- [ACTIVITY]:
Copy each line below in which the string "computer" appears.

RECORDS SHOWN START

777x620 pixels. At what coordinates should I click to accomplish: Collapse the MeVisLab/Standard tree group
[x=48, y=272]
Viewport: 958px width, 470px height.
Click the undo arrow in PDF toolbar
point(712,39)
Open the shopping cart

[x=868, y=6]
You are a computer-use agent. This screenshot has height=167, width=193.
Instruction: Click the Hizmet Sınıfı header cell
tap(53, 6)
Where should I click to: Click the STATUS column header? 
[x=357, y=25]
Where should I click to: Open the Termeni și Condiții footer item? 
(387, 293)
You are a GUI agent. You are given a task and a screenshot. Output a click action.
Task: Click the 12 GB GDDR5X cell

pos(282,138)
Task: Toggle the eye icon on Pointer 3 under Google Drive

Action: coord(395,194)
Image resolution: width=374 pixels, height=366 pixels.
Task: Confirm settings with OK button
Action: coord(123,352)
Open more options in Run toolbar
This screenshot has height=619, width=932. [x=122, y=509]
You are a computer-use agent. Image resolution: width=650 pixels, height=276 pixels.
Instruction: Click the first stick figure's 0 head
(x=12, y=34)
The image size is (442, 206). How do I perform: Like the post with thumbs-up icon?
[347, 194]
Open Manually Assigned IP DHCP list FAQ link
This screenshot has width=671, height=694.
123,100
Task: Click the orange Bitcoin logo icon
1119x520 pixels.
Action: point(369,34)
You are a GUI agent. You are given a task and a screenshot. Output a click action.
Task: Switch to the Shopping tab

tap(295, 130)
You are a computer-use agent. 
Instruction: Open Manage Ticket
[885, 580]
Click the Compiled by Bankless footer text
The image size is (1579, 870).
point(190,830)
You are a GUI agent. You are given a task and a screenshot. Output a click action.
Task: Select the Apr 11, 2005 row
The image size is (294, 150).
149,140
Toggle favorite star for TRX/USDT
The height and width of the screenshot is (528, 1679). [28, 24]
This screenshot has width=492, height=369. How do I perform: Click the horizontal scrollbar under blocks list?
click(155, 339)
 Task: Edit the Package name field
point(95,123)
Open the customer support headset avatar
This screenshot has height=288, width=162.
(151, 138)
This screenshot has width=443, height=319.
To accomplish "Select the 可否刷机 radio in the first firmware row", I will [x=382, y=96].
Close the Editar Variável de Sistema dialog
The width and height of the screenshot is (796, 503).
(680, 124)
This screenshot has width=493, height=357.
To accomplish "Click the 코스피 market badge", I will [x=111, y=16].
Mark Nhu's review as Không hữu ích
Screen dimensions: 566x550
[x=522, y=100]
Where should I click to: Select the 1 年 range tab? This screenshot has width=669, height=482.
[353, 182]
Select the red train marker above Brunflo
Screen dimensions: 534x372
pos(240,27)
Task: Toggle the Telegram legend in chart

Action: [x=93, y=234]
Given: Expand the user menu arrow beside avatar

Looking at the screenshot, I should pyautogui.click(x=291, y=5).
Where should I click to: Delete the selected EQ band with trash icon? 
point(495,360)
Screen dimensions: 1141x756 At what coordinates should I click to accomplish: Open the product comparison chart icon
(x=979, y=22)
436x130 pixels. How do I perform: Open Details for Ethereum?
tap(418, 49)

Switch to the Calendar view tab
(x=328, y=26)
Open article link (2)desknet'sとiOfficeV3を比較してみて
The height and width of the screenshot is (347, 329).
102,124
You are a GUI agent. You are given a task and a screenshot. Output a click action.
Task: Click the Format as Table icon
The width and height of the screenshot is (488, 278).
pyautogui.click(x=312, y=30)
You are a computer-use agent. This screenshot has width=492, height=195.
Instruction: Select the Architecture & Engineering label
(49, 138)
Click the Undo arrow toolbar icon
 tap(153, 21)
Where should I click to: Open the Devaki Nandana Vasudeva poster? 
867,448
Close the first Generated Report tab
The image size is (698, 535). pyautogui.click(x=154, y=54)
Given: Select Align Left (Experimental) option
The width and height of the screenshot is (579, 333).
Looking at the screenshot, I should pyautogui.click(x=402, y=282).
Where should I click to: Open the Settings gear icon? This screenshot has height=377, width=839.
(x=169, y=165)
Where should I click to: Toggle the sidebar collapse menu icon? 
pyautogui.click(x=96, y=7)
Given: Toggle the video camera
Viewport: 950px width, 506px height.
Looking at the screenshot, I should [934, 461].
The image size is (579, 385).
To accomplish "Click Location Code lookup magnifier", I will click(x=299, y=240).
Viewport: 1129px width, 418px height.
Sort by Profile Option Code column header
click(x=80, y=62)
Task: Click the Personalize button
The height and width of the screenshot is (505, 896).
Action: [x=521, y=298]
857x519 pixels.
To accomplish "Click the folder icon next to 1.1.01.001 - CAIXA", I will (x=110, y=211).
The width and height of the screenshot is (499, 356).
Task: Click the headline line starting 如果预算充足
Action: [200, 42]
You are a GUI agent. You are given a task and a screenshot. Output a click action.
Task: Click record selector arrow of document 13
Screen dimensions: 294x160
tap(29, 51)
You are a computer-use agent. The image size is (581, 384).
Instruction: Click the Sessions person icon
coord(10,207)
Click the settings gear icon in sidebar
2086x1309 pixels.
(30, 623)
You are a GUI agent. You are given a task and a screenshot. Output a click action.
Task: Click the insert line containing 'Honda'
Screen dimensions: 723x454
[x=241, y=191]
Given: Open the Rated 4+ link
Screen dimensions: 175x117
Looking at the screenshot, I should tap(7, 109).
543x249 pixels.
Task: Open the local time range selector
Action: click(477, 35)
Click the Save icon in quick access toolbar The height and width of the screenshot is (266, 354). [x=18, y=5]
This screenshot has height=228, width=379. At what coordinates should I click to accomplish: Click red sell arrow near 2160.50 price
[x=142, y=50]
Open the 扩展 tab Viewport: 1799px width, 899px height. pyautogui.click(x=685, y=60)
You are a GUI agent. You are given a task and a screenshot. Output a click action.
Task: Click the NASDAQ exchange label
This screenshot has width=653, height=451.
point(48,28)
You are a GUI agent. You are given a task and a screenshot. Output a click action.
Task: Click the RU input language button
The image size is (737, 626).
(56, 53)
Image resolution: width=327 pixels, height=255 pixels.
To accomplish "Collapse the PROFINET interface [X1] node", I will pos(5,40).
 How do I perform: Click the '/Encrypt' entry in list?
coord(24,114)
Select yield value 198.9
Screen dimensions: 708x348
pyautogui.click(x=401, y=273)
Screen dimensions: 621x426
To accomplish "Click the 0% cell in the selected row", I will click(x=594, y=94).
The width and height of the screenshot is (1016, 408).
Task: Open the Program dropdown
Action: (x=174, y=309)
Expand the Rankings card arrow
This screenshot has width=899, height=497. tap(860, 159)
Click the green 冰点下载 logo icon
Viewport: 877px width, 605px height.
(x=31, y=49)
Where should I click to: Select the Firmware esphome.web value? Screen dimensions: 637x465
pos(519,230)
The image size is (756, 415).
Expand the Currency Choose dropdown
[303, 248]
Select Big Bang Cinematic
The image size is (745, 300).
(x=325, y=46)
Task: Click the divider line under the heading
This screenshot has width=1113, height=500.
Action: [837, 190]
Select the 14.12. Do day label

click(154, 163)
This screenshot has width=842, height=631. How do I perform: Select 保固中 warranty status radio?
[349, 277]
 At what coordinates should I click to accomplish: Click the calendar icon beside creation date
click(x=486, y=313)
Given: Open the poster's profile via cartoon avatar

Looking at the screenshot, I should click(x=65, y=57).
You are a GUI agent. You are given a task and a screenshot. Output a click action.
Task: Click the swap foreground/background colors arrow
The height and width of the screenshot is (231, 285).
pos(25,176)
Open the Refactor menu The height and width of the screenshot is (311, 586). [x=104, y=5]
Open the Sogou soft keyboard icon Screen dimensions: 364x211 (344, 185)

RECORDS SHOWN END

- [WRITTEN RESPONSE]:
You are a computer-use agent. This screenshot has height=167, width=193.
You are a computer-use agent. Image resolution: width=650 pixels, height=276 pixels.
You are a computer-use agent. 
You are a computer-use agent. This screenshot has width=492, height=195.
You are a computer-use agent. The image size is (581, 384).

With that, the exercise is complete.